Making art all day feels selfish. Most of the day I spend in my own space, doing more and more of what makes me happy. Ignoring everyone else is a big part of that work.
Requests for attention from my family, guilt about housework, about not making much money - all need to be ignored. That certainly feels selfish.
The other part that makes art seem even more selfish artist is the time I spend sending out to the world that I have made art, and maybe they might like to look at it. It all feels very self-centred, very ‘look at me’, to be doing that consistently (actually I am not very consistent, but I try)
A lot of the women artists I know find this feeling of selfishness incredibly difficult too.
We equate finding time to make art with finding time for ourselves. And maybe don’t give ourselves as much time in the studio as we would like.
For the last ten months I have been doing something completely different - volunteering in Timor-Leste. I’ve been working with Reloka, a group helping preserve Timor-Leste’s natural dye heritage. And I haven’t made any art at all.
So it has felt like a relief, a breather, for me to be thinking entirely about helping other women promote and improve their income from their indigenous art form, the tais. (see an excellent video here
Volunteering in a developing country means I make do with a lot less in my life. I live in a pretty basic house, with very few belongings, very little internet, very few shops, and all too often without electricity and water when the infrastructure fails. Physically it is all quite uncomfortable and devoid of all the little luxuries.
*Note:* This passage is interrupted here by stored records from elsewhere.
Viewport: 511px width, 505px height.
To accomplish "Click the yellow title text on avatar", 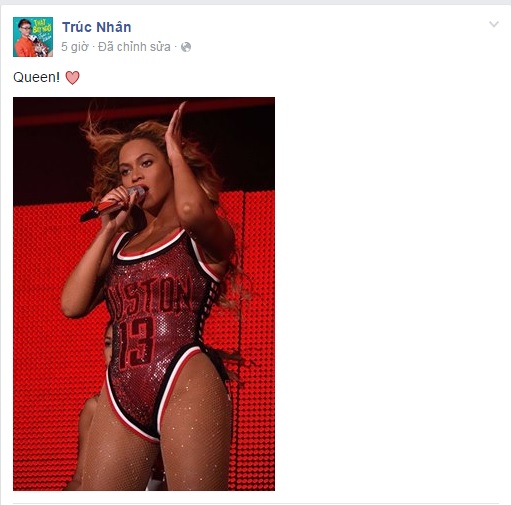I will (x=42, y=25).
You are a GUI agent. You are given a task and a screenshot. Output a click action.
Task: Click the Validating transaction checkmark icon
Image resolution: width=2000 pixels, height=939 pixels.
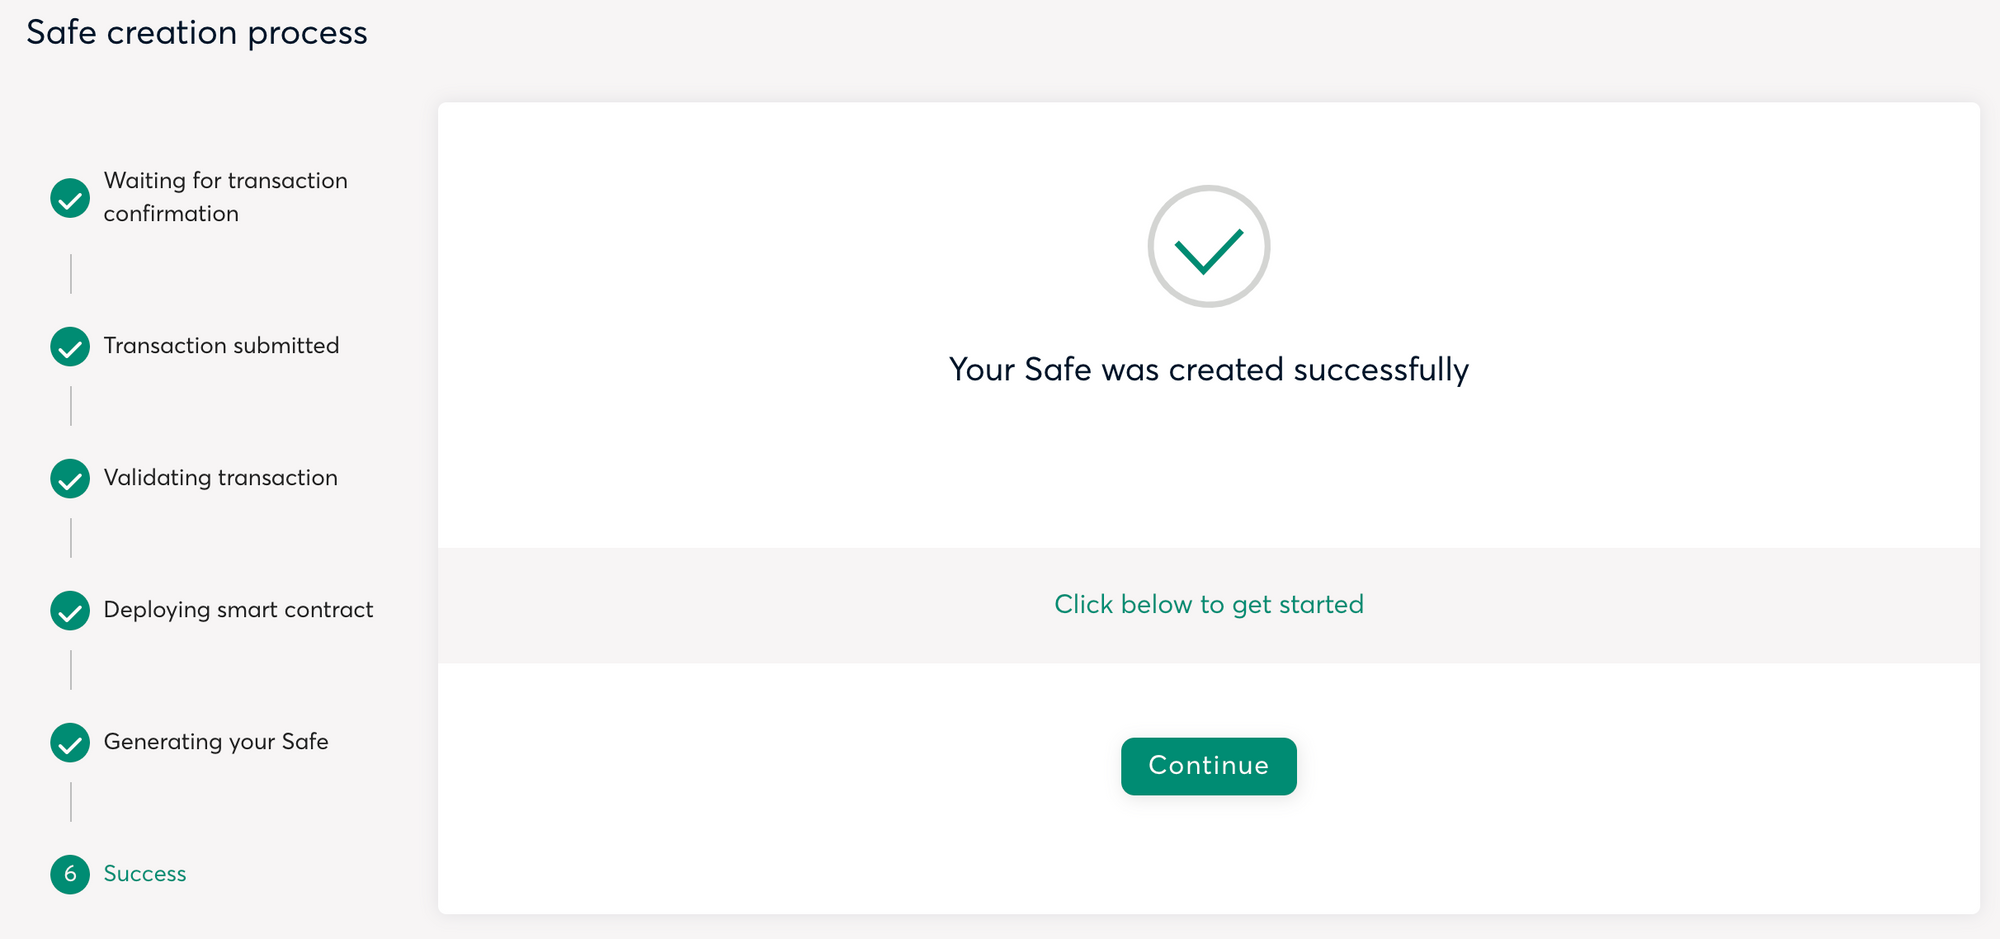(70, 478)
So of course all this feels very unselfish of me, in contrast to art making.
But it’s not that simple. While I am honestly spending my time doing the things I hope and trust will bring the best development outcomes to the group I am working with, I am getting so much for myself out of this. The withdrawal from over-stimulation and over-consumption benefits me hugely. The relationships I make in this other environment are clear and happy and bring me so much contentment.
I also get a lot of relief from my anxiety over the problems of the world. Focusing on this one small subset of the world’s huge set of problems gives me relief from that horrible feeling so much of us are experiencing ‘everything in the world is going wrong and I can’t do anything to fix it’ 1(footnote) A feeling that makes me constantly brittle and guilty back in New Zealand.
Doing this volunteer work, you kind of get a sense of perspective that has been very healthy for me. I suppose in terms of control and anxiety over the worlds problems it feels like you are living that prayer ‘give us the serenity to accept what cannot be changed, the courage to change what can be changed, and the wisdom to know the one from the other…’. I am doing what I can, it’s not that much in the big context, but I know the rest of it is out of my ability to touch, let alone fix.
And also it is just so much fun to be volunteering here! There are lots of novel problems to try and solve, which makes my brain so happy. Particularly this assignment - developing a dye garden and studio - I found a huge, delightful, new obsession with finding the hidden colours in the landscape. And the people I get to work with, I learn so much from them.
Now I have just back home in New Zealand.
Back to my studio at last, and back to an art practice.
Again spending all my time on what I want to do.
And spending time thinking about how this selfish following of my obsessions and desires is also perhaps not all selfish.
Art can do this thing, of transmitting feelings from one human to another, sometimes very clearly. And if I can mange to transmit all the peace and awe I work to develop in the studio, that could actually be a very unselfish thing to do.
And all the other artists, too, who are maybe struggling themselves in their studios. Bringing all the good things to the other humans.
I have added here by a work I made in 2015, ‘A Line’. I actually made this a few weeks before my first volunteer assignment to Timor-Leste. It took me nearly two years disassembling all the thoughts about what I ‘ought’ to be painting before I could bring it all down to my own joy in mark making.
A video by Timor Aid showing the entire process of tais weaving-
I drafted this before the problems Trump & Musk have recently created hit the world. Please, if you are American, please do what you can to help the situation (because all of us who aren’t US citizens can’t do this, it has to be you) and contact your representative about USAID and how valuable they are. I have spent a few years in the development area now and have seen first-hand how incredibly valuable the work USAID does.
It’s good to hear from you Helen. I’ve no doubt that you are far from selfish; you have I’m sure made a difference and will continue to do so. It’s interesting that artists so often debate this, when so many others in the world seem to think that it is perfectly okay to put their needs and wants first. Perhaps we need more artists…
I can't speak to your experience of course but in some ways everything we do in life could be seen as selfish or selfless highly dependant on the context and perspective. I do think that art making requires attention to self but also isn't necessarily always kind to the self. But part of creative practice in general is that it can have the promise of inhaling from our oxygen mask so that we might be that much more able to help someone else with their "breath".